In a world where financial complexities are growing with each passing day, the responsibilities of a Chief Financial Officer (CFO) have become multi-faceted. They aren’t merely limited to the field of finance anymore. Now, they range from performing regulatory oversights and making sustainable growth strategies to stimulating organisational change and facilitating business integration.
In this era of diversified job roles, one of the primary duties which a CFO performs is that of investment management. This crucial task is entrusted to them because they are well aware of the external and internal financial realities within which an organisation has to function.
At this juncture, it is pivotal to understand what this activity truly entails.
What Is Investment Management?
In simple terms, investment management refers to the management of a company’s holdings in such a way that its liquidity is optimised and its operational and financial risks are mitigated. It primarily includes dealing with a firm’s disbursements, collections, concentration and funding activities.
For most firms, it consists of two basic functions:
- Treasury management – Also known as treasury cash management, it involves the creation and implementation of policies which ensure that a company will be able to manage any form of financial risk successfully.

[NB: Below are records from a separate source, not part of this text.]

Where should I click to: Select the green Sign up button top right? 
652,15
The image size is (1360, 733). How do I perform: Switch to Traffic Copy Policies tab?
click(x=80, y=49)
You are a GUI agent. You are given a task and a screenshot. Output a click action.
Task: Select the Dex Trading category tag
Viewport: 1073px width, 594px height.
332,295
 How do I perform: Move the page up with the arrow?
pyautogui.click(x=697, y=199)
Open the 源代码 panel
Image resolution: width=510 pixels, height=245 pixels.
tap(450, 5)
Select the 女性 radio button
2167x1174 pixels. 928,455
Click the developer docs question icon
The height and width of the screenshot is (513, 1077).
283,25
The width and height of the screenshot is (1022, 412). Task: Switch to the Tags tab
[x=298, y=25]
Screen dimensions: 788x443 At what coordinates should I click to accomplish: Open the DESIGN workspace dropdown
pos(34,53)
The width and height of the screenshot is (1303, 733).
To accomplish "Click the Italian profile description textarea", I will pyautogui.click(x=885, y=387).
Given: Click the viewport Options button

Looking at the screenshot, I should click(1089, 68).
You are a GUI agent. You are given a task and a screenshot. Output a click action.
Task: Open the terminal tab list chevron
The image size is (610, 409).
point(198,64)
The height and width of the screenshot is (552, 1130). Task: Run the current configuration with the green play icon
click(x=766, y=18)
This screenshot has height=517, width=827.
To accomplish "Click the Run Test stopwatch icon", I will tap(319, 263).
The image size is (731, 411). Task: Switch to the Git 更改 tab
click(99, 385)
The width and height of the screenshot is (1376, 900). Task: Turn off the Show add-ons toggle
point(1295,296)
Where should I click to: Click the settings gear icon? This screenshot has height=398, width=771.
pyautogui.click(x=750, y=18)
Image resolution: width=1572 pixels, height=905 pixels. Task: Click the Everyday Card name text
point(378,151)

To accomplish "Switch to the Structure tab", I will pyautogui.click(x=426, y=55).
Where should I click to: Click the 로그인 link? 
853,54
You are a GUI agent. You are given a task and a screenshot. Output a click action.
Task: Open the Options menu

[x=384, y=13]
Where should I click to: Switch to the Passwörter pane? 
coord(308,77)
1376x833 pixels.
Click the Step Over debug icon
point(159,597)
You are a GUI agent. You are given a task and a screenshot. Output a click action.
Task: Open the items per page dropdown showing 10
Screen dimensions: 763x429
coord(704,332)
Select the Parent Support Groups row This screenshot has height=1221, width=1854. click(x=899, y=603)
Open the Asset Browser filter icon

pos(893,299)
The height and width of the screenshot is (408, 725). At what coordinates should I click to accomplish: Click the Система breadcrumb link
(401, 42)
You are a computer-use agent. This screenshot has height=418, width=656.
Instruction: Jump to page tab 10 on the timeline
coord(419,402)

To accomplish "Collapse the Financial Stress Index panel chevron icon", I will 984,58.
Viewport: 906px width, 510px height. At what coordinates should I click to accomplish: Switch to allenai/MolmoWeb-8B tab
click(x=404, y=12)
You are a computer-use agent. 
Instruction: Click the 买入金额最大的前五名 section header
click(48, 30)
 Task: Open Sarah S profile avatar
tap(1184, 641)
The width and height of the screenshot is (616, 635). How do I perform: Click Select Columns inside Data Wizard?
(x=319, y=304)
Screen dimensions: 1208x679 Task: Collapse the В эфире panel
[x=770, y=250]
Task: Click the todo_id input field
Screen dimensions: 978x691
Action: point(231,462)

In the process, it aims to establish cash equivalents of the company’s assets so that all future obligations can be met without causing any undue pressure on cash flows.
- Portfolio management – As the name itself suggests, portfolio management includes trading in bonds, stocks, commodities, shares, currencies and other types of financial derivatives in order to bolster a company’s ability to withstand the vagaries of an ever-changing economic climate.
CFO’s Role in Investment Management
Though most CFOs perform the task of portfolio and treasury management with relative ease, their role specifically includes the following:
- Administration of securities.
- Asset allocation.
- Financial statement analysis.
- Stock selection.
- Monitoring existing investments.
- Preparing contingency plans.
- Supervising internal audits.
- Track fund valuations.
- Ensuring regulatory compliance.
Apart from the aforementioned, a CFO also has the authority to analyse if the firm’s transactions are being judiciously conducted. For example, it is within the CFO’s jurisdiction to examine whether the seller has opted for supply chain finance or dynamic discounting as a mode of early payment. In the case of the former, the CFO can determine the amount of time by which the maturity date has been pushed forward. Similarly, in the case of the latter, the CFO can inspect the percentage of discount availed.
Be it undertaking treasury cash management or simply administering finances, the Chief Financial Officers have their task cut out for them. They have to act as both, an efficient executive and an effective leader.
After all, a CFO is not just responsible for investment management. They are essentially the conduits which course through the various branches of an organisation and enable them to act as a single functional unit.